I kept it around for a backup cause it was probably the sweetest shooting bow of its day. We'll, my son's outgrown his Hoyt Trykon so I offered the SB to him. Changed out the cam to a 28" DL and paper tuning revealed that it was still dead on. Fletched up some new arrows and can't wait to see him shoot it this weekend!


----------



## KalamazooKid (Jun 20, 2005)




----------



## uptracker (Jul 27, 2004)

Nice...one of the best hunting bows ever made. Get a new string and cable though, especially if it's been laying around a couple years.
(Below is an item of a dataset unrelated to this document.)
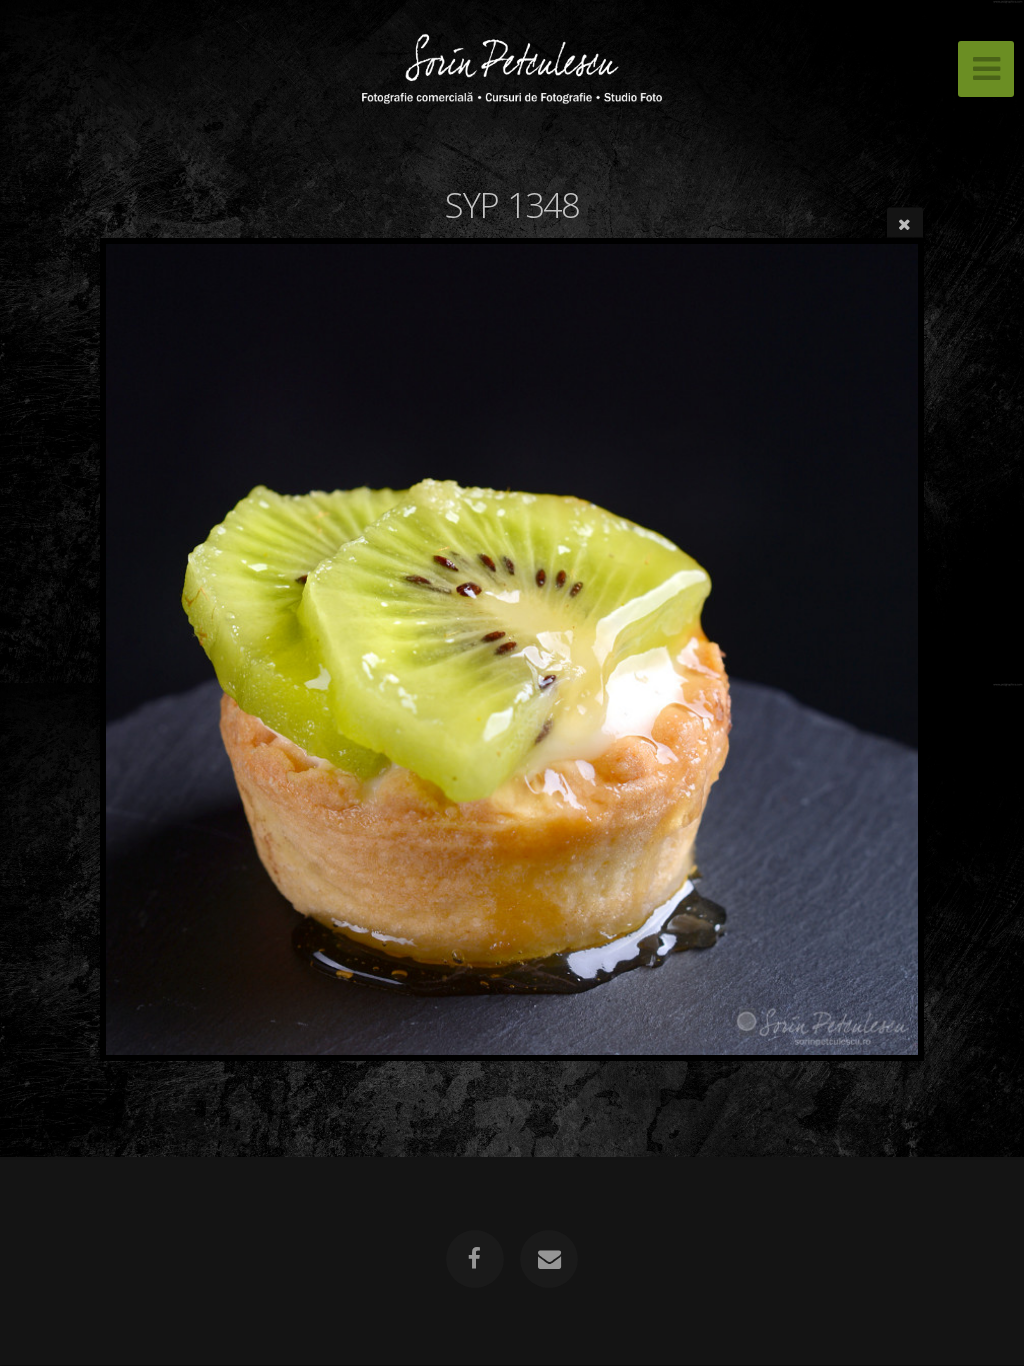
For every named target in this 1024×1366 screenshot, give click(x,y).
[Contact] (549, 1259)
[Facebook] (475, 1259)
You can get a good custom set for $70.


----------



## buckslayer54 (Feb 18, 2013)

I wish I would have kept my SB. I sold it to a friend who wanted to get into bow hunting so I guess its okay. On the string and cable note, check out delta force bow strings. I bought one for my drenalin and couldn't be happier. It has held up very well. And it was 34 bucks total for the string and cable 

Sent from my C771 using Ohub Campfire mobile app


----------



## buckslayer54 (Feb 18, 2013)

I wish I would have kept my SB. I sold it to a friend who wanted to get into bow hunting so I guess its okay. On the string and cable note, check out delta force bow strings. I bought one for my drenalin and couldn't be happier. It has held up very well. And it was 34 bucks total for the string and cable 

Sent from my C771 using Ohub Campfire mobile app


----------



## WMIBOWHUNTER (Jan 18, 2012)

great bow!!!!!! Maybe the greatest in it's day!!!


----------



## uptracker (Jul 27, 2004)

buckslayer54 said:


> On the string and cable note, check out delta force bow strings. I bought one for my drenalin and couldn't be happier. It has held up very well. And it was 34 bucks total for the string and cable
> 
> Sent from my C771 using Ohub Campfire mobile app


What material was the string and cable made of?


----------



## Chevyguy28 (Dec 29, 2010)

If your planning on replacing the string and cable I wouldn't cheap on it. 35$ sounds very cheap to me. Get ahold of drewstreeter on here he'll build you a custom string and cable for a great price!


Posted using Outdoor Hub Campfire


----------



## buckslayer54 (Feb 18, 2013)

I cant remember now but I did do a little research and others seem to be very happy with theirs. Maybe they were company guys but mine has held up great and still draws 72 pounds. 

Sent from my C771 using Ohub Campfire mobile app


----------